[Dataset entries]
● ● ● ● ● ● ●

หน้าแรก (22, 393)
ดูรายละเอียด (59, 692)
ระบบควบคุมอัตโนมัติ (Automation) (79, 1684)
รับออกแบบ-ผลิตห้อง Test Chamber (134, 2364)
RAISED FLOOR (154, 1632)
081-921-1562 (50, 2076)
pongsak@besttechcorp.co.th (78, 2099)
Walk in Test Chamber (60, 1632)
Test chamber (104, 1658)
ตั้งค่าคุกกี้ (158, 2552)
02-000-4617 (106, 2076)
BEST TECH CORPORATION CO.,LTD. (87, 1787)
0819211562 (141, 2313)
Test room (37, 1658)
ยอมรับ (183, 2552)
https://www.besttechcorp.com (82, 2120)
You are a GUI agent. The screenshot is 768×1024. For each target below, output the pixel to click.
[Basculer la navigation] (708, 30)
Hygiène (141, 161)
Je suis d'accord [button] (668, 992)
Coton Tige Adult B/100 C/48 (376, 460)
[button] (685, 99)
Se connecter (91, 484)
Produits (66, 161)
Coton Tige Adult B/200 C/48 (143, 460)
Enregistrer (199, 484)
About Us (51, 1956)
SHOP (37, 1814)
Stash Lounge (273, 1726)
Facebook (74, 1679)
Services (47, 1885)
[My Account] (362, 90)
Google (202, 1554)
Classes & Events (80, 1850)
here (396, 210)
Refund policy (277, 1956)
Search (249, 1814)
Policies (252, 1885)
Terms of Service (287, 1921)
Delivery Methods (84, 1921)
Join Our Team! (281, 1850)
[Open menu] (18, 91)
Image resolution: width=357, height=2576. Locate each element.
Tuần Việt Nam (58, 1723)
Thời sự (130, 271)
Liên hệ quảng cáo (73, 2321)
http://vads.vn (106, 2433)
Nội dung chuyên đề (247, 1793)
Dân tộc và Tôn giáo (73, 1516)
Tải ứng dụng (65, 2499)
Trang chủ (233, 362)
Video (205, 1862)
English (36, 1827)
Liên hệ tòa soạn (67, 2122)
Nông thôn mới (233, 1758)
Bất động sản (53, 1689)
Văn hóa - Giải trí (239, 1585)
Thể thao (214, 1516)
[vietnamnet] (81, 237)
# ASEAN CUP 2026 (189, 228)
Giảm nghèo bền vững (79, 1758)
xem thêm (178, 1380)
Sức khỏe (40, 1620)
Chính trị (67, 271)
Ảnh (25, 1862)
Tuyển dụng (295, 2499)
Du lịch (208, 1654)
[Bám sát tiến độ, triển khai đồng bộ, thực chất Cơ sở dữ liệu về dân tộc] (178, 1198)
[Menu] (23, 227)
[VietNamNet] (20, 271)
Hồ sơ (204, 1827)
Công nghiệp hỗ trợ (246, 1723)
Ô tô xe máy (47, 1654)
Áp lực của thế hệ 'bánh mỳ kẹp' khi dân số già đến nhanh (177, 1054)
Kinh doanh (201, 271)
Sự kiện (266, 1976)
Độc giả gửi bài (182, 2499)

● ● ● ● ● ● ●

**Task goal:**
Filter the entries down to the lines that hold "Adult". Copy those lines.

**Reply to the task:**
Coton Tige Adult B/100 C/48 (376, 460)
Coton Tige Adult B/200 C/48 (143, 460)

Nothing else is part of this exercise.